| Action item |
Would you set down the whole listing again exactly as it appears?

| Exercise input |
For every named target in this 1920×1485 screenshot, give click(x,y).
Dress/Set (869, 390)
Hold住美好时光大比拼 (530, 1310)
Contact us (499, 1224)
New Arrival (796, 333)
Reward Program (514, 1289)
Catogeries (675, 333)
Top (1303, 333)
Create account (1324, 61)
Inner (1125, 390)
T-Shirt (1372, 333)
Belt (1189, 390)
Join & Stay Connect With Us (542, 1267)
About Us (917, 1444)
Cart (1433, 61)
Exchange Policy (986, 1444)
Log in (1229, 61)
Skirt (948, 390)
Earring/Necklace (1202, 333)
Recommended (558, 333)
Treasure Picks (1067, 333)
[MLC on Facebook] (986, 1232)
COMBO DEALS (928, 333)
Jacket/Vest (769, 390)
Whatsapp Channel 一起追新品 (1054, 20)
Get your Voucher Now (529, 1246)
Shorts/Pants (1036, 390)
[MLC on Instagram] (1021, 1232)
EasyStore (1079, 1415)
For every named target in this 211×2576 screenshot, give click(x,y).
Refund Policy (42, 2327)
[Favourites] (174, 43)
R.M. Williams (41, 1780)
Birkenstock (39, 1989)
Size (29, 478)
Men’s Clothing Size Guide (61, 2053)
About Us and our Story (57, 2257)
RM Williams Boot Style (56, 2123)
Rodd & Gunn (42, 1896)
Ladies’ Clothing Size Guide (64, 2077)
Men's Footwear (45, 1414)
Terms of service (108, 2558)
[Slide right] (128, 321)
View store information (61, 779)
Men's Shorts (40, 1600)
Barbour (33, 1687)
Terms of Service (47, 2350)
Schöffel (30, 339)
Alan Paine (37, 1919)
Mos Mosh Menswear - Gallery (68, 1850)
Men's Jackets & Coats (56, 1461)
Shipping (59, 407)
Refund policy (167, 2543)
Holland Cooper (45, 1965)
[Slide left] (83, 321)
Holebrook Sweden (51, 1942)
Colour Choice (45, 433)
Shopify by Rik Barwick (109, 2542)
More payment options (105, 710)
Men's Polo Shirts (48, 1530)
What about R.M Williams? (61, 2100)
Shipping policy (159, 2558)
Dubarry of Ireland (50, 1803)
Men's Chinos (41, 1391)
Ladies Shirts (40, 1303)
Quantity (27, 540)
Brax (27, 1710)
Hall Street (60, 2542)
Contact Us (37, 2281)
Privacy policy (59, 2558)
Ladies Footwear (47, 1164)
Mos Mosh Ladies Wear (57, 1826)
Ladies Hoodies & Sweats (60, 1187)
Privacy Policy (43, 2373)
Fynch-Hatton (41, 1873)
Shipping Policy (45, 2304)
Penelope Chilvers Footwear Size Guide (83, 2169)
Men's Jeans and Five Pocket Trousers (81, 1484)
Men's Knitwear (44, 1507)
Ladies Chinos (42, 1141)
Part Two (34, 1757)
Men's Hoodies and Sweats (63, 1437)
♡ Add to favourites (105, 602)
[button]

| Answer box |
For every named target in this 1920×1485 screenshot, give click(x,y).
Dress/Set (869, 390)
Hold住美好时光大比拼 (530, 1310)
Contact us (499, 1224)
New Arrival (796, 333)
Reward Program (514, 1289)
Catogeries (675, 333)
Top (1303, 333)
Create account (1324, 61)
Inner (1125, 390)
T-Shirt (1372, 333)
Belt (1189, 390)
Join & Stay Connect With Us (542, 1267)
About Us (917, 1444)
Cart (1433, 61)
Exchange Policy (986, 1444)
Log in (1229, 61)
Skirt (948, 390)
Earring/Necklace (1202, 333)
Recommended (558, 333)
Treasure Picks (1067, 333)
[MLC on Facebook] (986, 1232)
COMBO DEALS (928, 333)
Jacket/Vest (769, 390)
Whatsapp Channel 一起追新品 (1054, 20)
Get your Voucher Now (529, 1246)
Shorts/Pants (1036, 390)
[MLC on Instagram] (1021, 1232)
EasyStore (1079, 1415)
For every named target in this 211×2576 screenshot, give click(x,y).
Refund Policy (42, 2327)
[Favourites] (174, 43)
R.M. Williams (41, 1780)
Birkenstock (39, 1989)
Size (29, 478)
Men’s Clothing Size Guide (61, 2053)
About Us and our Story (57, 2257)
RM Williams Boot Style (56, 2123)
Rodd & Gunn (42, 1896)
Ladies’ Clothing Size Guide (64, 2077)
Men's Footwear (45, 1414)
Terms of service (108, 2558)
[Slide right] (128, 321)
View store information (61, 779)
Men's Shorts (40, 1600)
Barbour (33, 1687)
Terms of Service (47, 2350)
Schöffel (30, 339)
Alan Paine (37, 1919)
Mos Mosh Menswear - Gallery (68, 1850)
Men's Jackets & Coats (56, 1461)
Shipping (59, 407)
Refund policy (167, 2543)
Holland Cooper (45, 1965)
[Slide left] (83, 321)
Holebrook Sweden (51, 1942)
Colour Choice (45, 433)
Shopify by Rik Barwick (109, 2542)
More payment options (105, 710)
Men's Polo Shirts (48, 1530)
What about R.M Williams? (61, 2100)
Shipping policy (159, 2558)
Dubarry of Ireland (50, 1803)
Men's Chinos (41, 1391)
Ladies Shirts (40, 1303)
Quantity (27, 540)
Brax (27, 1710)
Hall Street (60, 2542)
Contact Us (37, 2281)
Privacy policy (59, 2558)
Ladies Footwear (47, 1164)
Mos Mosh Ladies Wear (57, 1826)
Ladies Hoodies & Sweats (60, 1187)
Privacy Policy (43, 2373)
Fynch-Hatton (41, 1873)
Shipping Policy (45, 2304)
Penelope Chilvers Footwear Size Guide (83, 2169)
Men's Jeans and Five Pocket Trousers (81, 1484)
Men's Knitwear (44, 1507)
Ladies Chinos (42, 1141)
Part Two (34, 1757)
Men's Hoodies and Sweats (63, 1437)
♡ Add to favourites (105, 602)
[button]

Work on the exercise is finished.